Main requirement when starting this project was simplicity and duplex communication. It was designed as a data gathering / control network with limited real-time performance. When measuring temperature one or 2 seconds don't count...
The design is based on:
- Software (both gateway and end node) is designed around a simple loop.
- Interrupts are blocked in the gateway in order to share the SPI bus between 2 users: RFM69 and ethernet.
- Interrupts are not used to flag external events; the normal program flow is not interrupted.
This means that this design is prone to 'collisions' and will only function if:
- Events do not occur at the same time or in very short timing intervals.
- The amount of end nodes and messages that share a radio link (network ID) is limited
- Data transfer allows for delays, so retransmission is a viable option to increase reliability.
The 'loop' design is a simple setup and easy to understand/adapt; it means all processes take place one after the other.
This also means that when the gateway is talking to Mosquitto, it cannot receive or send data over the radio link and vice versa.
It also means that if an end-node is debouncing a switch or writing to an LCD it cannot send/receive data.
Not using interrupts in such a setup means you are bound to loose some data on the radio link.

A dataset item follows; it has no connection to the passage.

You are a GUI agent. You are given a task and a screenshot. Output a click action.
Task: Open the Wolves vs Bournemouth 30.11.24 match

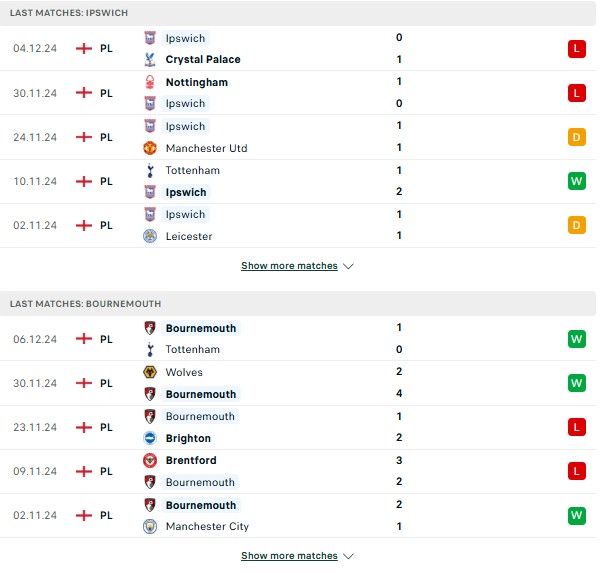tap(298, 383)
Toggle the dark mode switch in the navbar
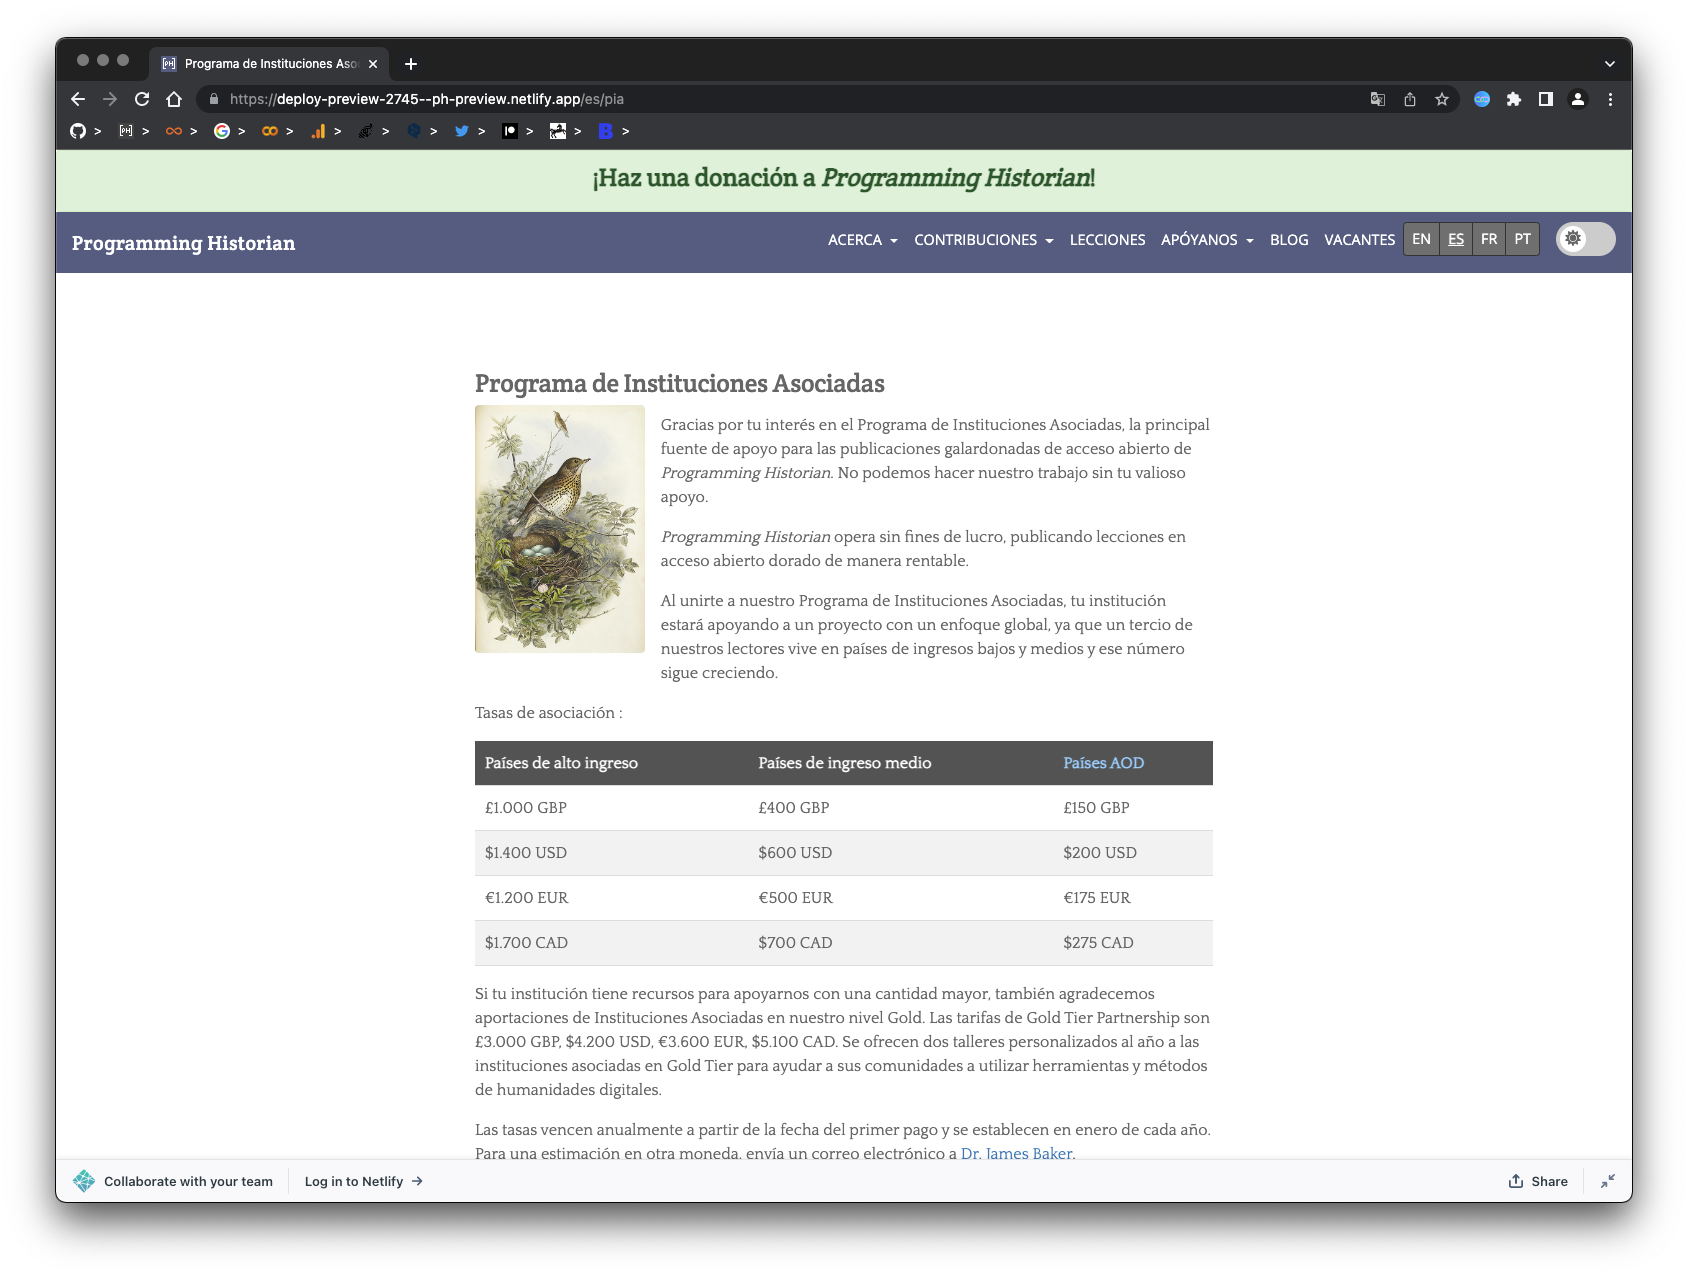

A retransmission scheme is used to deal with this. Since the gateway-radio can be offline for quite some time (when handling/decoding MQTT messages FE) it seemed wise to choose a rather long retransmission interval (.5 Seconds) that would lead to rather long response times in case of data collision. But I prefer a long delay over loosing data ;-)
In the end it all comes down to a tradeoff between:
- Simplicity of program setup
- Number of nodes/messages that need to be served
- Response time required.
Of course things could be improved a lot by choosing an interrupt driven , store/forward, message stack based design. You state you are a software person, so you might be able to improve ...

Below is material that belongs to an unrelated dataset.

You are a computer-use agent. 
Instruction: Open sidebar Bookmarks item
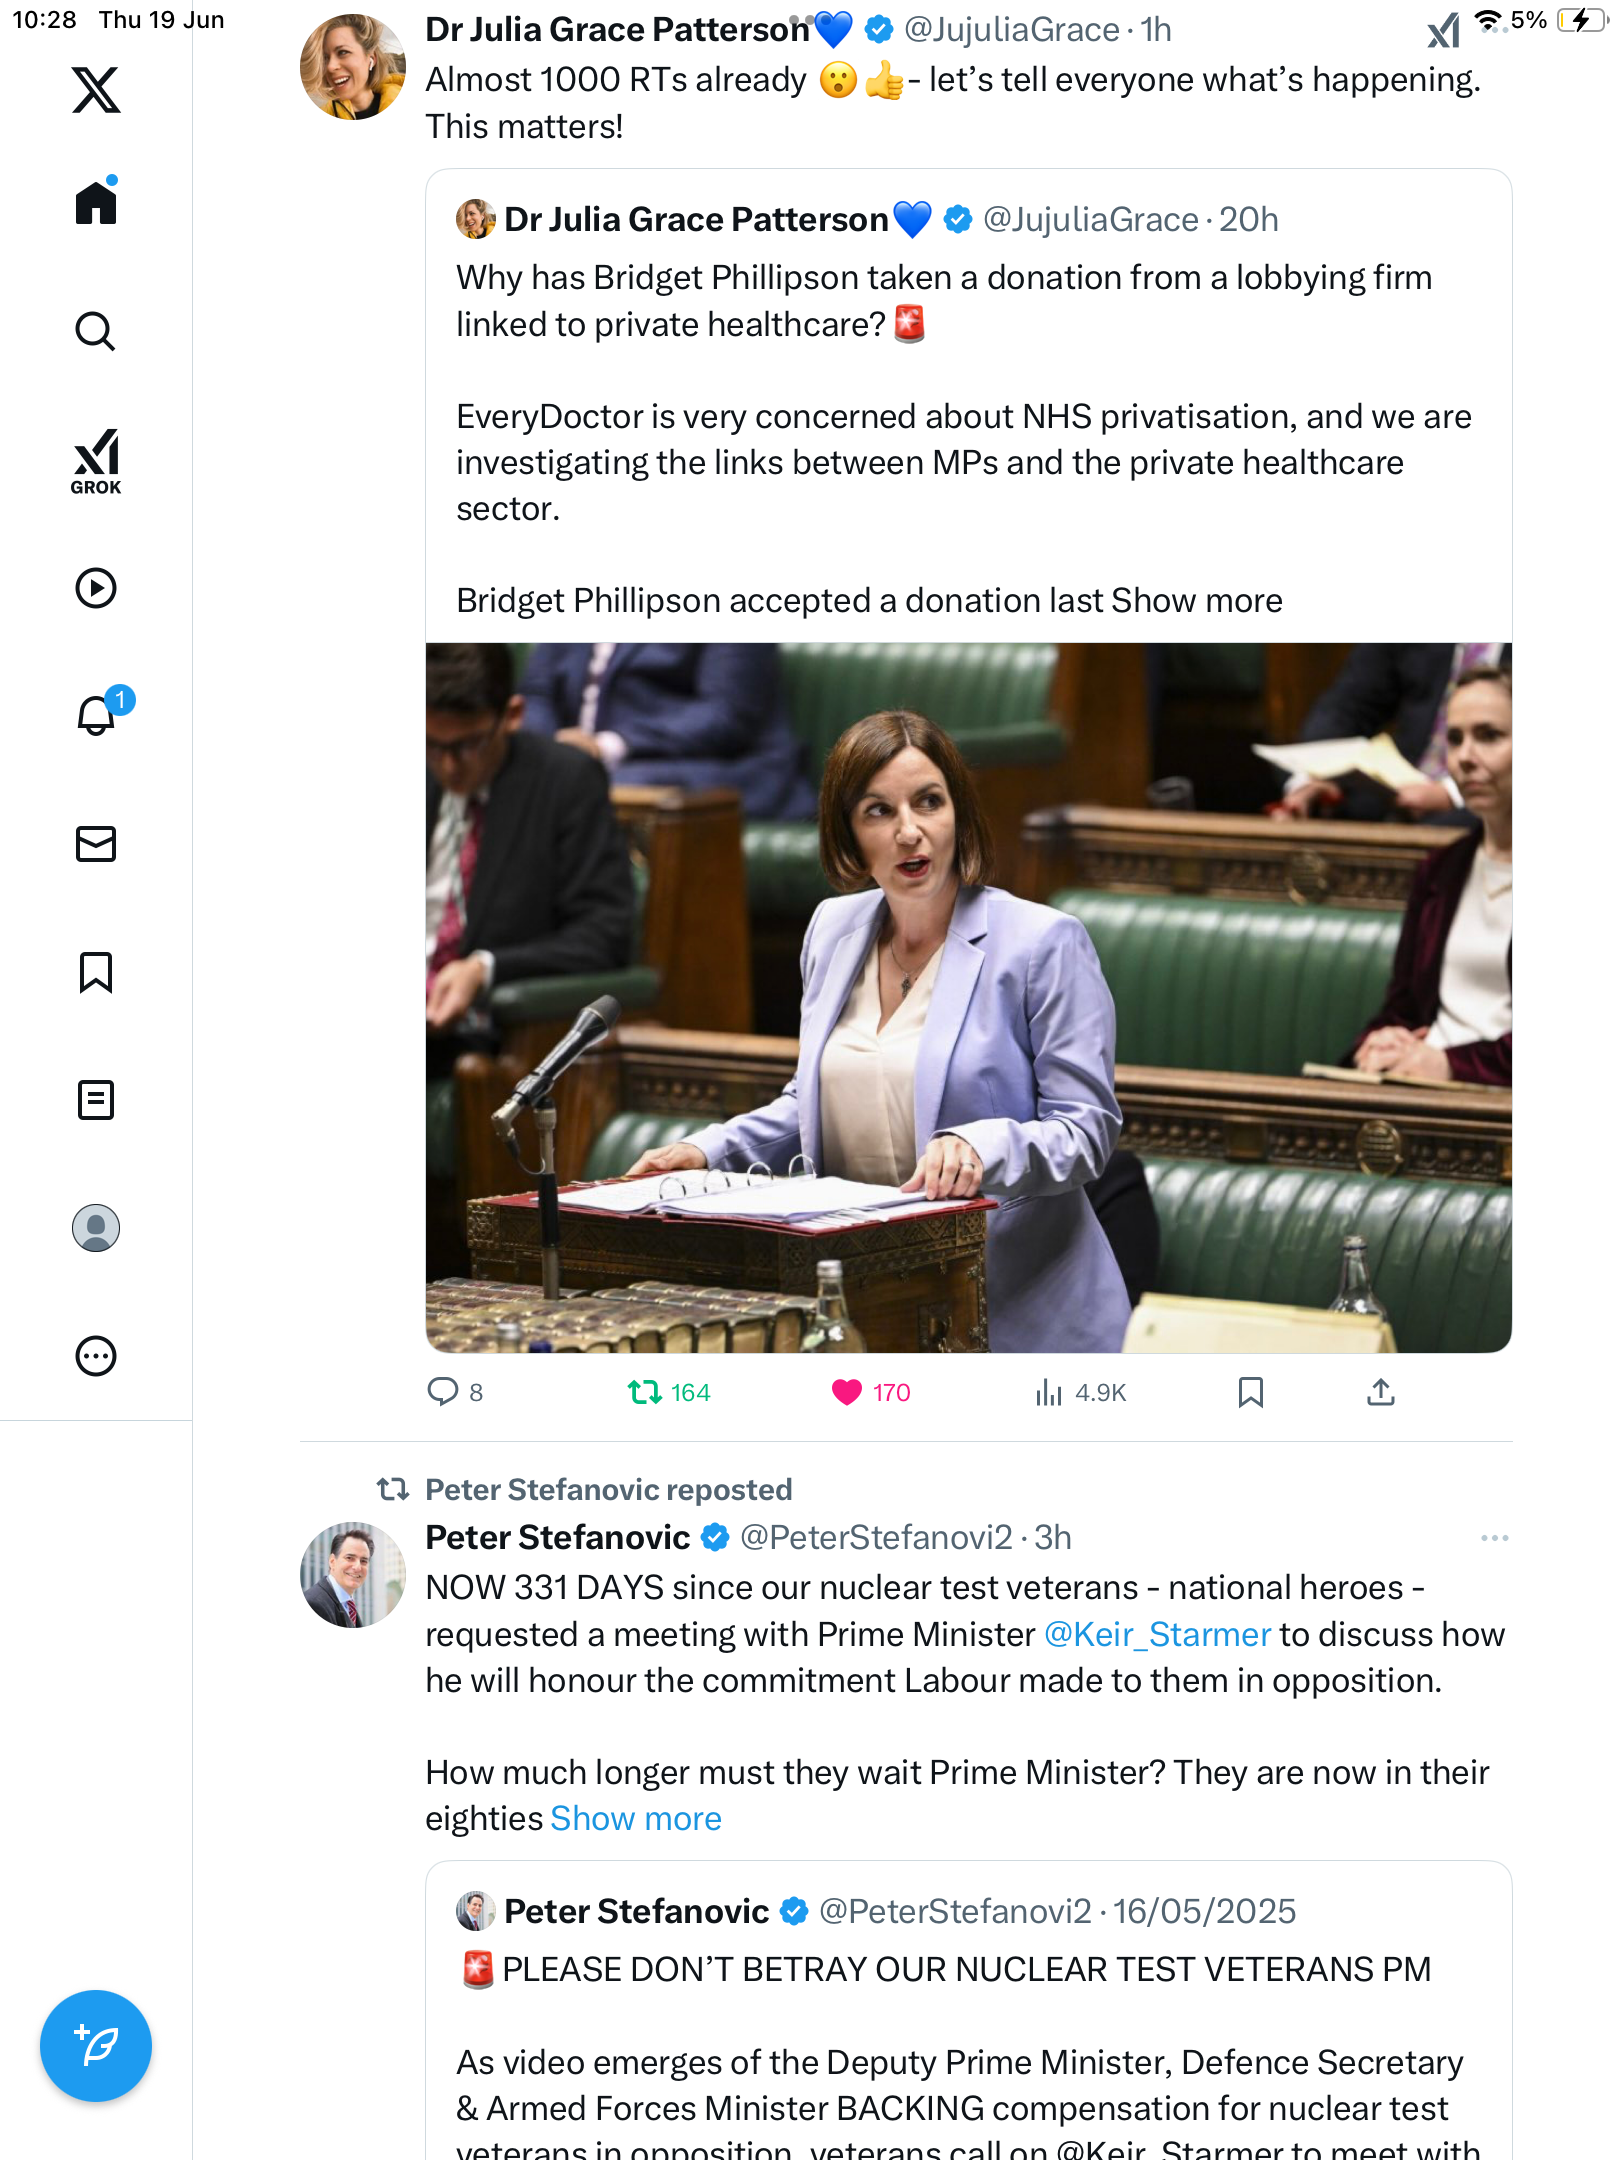(96, 972)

Given the current design you could try the following:
- Decrease the transmission retry interval. It is set at an arbitrary value of 0.5 seconds, and I have not experimented with that.
- Block radio retransmission by setting the number of reTx to 1. Error handling would need to be done in Openhab, but your response times will definitely improve.
- Examine the load on your MQTT broker. If MQTT response time is bad, your radio response times will suffer.
- Examine the software on your node. Keep the event-handling part as short as possible. If needed, offload event handling to external hardware or an extra Arduino.
Some remarks on your [sam4205] post are inline below:
yesterday at 3:21am sam4205 said: Thanks Computourist, appreciate your inputs.
I agree with you about the expectations from this simple design and other ideas to build out a complex design. I am a software person so don't have lot of hardware knowledge
I really like the idea to let the node do most of the stuff and push the info instead of pull by gateway, as suggested by papa, greg and yourself. I have tried those tweaks and while troubleshooting, I found some basic issue in my setup related to long time needed for communications.
One of the post, I stumbled across, was on the LowPowerLabs forum, where Felix mentioned that typically messages should take less than 100 ms to communicate with reasonable strength (~-70db or more).
--> I agree, but the response time in this system is also dependent on performance of MQTT/Openhab: how soon is the gateway available again after handling MQTT messages. Many forum members run Mosquitto & Openhab on a Raspberri Pi with limited performance. Handling MQTT by the Pi is a factor to consider.
In my setup, I have push switches on the node that could be toggled either by push or via openhab. Leaving two toggles out of picture, and while trying just one switch at a time, I see issue in my design. Ack times is very variable and has wide ranges.
--> as explained above. Also: debouncing pushbuttons in software is NOT good for your performance...
I have attached the screen shot with MQTT log and message time from Serial.
- After wakeup, the nodes sends 0, 2, 17,18,19,20 and 48 status to gateway
- First line in the serial shows Dev19 took only 137 ms (highlighted in red)
- Dev20 took 941 ms
- Dev48 took 288 ms
- After few seconds, I toggled the Dev17 on openhab and it was immediately received by the node(my led on node changes immediately) and then
it took 5636 ms to send the ACK back to the gateway, with 4 retries. Between that 5636ms, the gateway reported connection lost to node.
- After few seconds, I toggled Dev18 on opehab and it was also immediately received by the node and my led toggled immediately. But ACK back to the gateway took 328 ms with 1 retry.
- The RF strength of -46db seems to be a strong strength, but still its taking longer time to send back the ACK.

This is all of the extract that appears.